### What you should do
In the MR safety text, copy the part from "- Acoustic noise" to "must be <43°C)", swapping "Acoustic noise" for "Loud sound".

### Extract provided
Synopsis
MR safety is an important topic for all users performing MR procedures on humans. In this presentation we want to limit us on the MR system safety without implants. The potential risk of MRI and the international standard which taking them into account will be presented. Further the topic of testing own RF coils will be discussed. In a last part the additional problems from multi transmit RF coils and their monitoring will be covered.Target audience
Engineers and physicists interested to understand a bit more about the safety precautions needed to use a MR system or parts of it safe in case of use of non-approved parts.
Objectives
- Understand the potential risks of different fields and parts of an MRI system
- Know the important international standards for MR system
- Understand which points need to be covered to use a self-made RF coil safe
- SAR evaluation and safe
use of a multi transmit RF coil
Introduction
MR safety is an important topic for all users performing MR procedures on humans. We want to limit us on the MR system safety in case of imaging a human without any implants. If you use a certified clinical scanner the MR vendor takes care of it and you have “only” to follow the instruction for use. However, as soon as you start to modify any part (software or hardware) the system is no longer approved and you have to take care of the safety.
Electromagnetic Fields in MRI:
- Main magnetic field (up to 3T for clinical use, higher fields, always on)
- Gradient field (for special encoding, on during measurements)
- RF field (to excite the spins, on during measurements)
Potential risk:
Static magnetic field:
- Force effects: ferromagnetic materials may strongly be attracted by the magnet
- Torque effects: ferromagnetic materials will align with the main magnetic field
Gradient field:
- Induced currents (peripheral nerve stimulations)
- Acoustic noise
RF field:
- RF heating (tissue burns)
other risks
If you start to use/build hardware which is not approved other risk have to be taken into account:
- SAR management of your RF coil(s)
- Hot surface (if reachable by humans it must be <43°C)
- Flammability: Material should stop fire
- Conductive materials must be isolated and separated from tissue to avoid burns
- No sharp edges
- Gradient coils works with very high voltages and currents which need to be well protected.
- Your device must be correctly recognized by to software to use it appropriate (for example apply the correct limitations)
- Good instruction for use to prevent handling errors
- …
International standards
Main standard for MRI is IEC 60601-2-33 (1). This standards covers MR specific safety regulations. The current version is IEC 60601-2-33 edition3 with the 3rd amendment published 2015.
This standard will not cover all safety problems of an MR system. Therefore a medical device must also fulfil the general safety of an electrical medical equipment is in IEC 60601-1 (2). This standard may cite other standards to cover specific problems, like IEC/DIN EN 60695-11-10 (3). Flammability Rating of Plastic Materials for Parts in Devices and Applications.
Safety of RF coil
The paper “Safety testing and operational procedures for self-developed radiofrequency coils” from Jens Hoffmann et. al.(4) is a good overview on testing self-developed RF coils. It gives a nice overview on the different points to be covered. To perform a RF coil safe we do not only have to look, that the new coil will fulfill the local and whole body SAR limits from the IEC 60601-2-33(1) but also the following points need to be avoided.

### Listed entries

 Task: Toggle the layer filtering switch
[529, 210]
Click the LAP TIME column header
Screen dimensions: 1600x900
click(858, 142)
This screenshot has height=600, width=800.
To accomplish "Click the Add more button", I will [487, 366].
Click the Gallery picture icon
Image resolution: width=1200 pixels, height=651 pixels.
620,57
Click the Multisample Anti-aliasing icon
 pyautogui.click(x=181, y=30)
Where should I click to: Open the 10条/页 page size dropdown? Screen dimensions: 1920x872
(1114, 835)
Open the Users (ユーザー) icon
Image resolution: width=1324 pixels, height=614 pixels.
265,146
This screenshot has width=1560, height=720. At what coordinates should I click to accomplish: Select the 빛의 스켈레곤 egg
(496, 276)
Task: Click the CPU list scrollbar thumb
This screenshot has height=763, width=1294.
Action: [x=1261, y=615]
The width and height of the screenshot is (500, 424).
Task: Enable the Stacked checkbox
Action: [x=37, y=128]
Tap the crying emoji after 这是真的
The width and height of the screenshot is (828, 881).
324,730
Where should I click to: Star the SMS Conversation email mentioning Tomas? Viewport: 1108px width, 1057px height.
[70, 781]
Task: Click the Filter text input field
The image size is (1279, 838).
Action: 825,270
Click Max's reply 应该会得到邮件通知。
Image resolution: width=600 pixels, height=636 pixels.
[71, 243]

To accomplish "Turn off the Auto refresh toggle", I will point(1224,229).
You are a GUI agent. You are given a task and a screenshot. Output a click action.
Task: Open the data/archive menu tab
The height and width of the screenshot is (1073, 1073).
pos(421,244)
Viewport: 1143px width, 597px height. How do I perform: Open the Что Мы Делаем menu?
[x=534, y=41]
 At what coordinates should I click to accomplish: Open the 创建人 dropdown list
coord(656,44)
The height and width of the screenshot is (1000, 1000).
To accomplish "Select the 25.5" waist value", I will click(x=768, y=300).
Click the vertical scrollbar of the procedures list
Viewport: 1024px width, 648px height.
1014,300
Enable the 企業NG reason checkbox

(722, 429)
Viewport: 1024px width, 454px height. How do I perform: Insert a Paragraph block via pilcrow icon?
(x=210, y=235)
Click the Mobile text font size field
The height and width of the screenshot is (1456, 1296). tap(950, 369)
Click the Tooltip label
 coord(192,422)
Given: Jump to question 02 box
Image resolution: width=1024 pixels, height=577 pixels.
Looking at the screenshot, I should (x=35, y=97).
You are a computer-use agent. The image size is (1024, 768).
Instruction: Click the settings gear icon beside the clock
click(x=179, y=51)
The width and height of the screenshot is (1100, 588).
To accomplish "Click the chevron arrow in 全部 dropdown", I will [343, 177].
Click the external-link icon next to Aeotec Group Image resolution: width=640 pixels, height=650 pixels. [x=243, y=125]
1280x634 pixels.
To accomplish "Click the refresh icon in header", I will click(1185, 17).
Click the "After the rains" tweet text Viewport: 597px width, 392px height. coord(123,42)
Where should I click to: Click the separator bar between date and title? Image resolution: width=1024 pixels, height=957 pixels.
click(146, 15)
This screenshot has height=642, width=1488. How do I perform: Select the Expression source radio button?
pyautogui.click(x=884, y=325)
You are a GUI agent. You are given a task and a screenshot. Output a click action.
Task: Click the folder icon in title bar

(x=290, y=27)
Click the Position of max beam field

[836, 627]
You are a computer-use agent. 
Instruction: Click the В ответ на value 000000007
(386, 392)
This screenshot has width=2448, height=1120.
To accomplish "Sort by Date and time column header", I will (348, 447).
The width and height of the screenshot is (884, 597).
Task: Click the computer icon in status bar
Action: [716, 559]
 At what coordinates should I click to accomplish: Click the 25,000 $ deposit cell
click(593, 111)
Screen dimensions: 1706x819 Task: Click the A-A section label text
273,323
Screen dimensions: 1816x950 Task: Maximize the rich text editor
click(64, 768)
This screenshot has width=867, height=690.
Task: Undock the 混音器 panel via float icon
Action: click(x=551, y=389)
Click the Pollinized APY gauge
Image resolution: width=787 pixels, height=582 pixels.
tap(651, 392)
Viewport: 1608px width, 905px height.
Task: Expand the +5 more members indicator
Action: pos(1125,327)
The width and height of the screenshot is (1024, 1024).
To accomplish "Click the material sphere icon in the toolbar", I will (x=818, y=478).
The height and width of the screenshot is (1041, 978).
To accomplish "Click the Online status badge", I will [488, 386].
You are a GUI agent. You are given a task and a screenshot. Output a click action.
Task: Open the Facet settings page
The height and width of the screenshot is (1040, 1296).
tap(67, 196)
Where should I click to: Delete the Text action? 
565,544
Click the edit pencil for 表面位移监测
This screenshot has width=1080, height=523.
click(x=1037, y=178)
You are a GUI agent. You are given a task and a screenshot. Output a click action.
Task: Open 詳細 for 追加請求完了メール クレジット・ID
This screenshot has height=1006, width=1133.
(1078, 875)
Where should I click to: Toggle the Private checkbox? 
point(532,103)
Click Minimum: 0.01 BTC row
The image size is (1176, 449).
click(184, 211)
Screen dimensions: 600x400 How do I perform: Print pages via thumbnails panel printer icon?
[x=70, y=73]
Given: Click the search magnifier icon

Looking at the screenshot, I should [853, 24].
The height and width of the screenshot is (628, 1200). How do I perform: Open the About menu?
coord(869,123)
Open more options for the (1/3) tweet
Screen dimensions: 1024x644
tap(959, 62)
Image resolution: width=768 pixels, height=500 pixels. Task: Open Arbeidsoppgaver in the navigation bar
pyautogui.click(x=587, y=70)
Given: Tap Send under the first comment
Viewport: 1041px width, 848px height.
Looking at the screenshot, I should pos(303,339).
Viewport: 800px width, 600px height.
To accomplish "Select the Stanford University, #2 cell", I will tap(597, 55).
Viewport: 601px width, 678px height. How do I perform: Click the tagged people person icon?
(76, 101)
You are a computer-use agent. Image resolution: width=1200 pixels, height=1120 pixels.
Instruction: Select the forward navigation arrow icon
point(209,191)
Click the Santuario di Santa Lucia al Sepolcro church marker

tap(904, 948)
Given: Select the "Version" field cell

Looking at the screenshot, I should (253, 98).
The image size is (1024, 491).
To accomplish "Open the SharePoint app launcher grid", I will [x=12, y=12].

### Final answer
- Loud sound
RF field:
- RF heating (tissue burns)
other risks
If you start to use/build hardware which is not approved other risk have to be taken into account:
- SAR management of your RF coil(s)
- Hot surface (if reachable by humans it must be <43°C)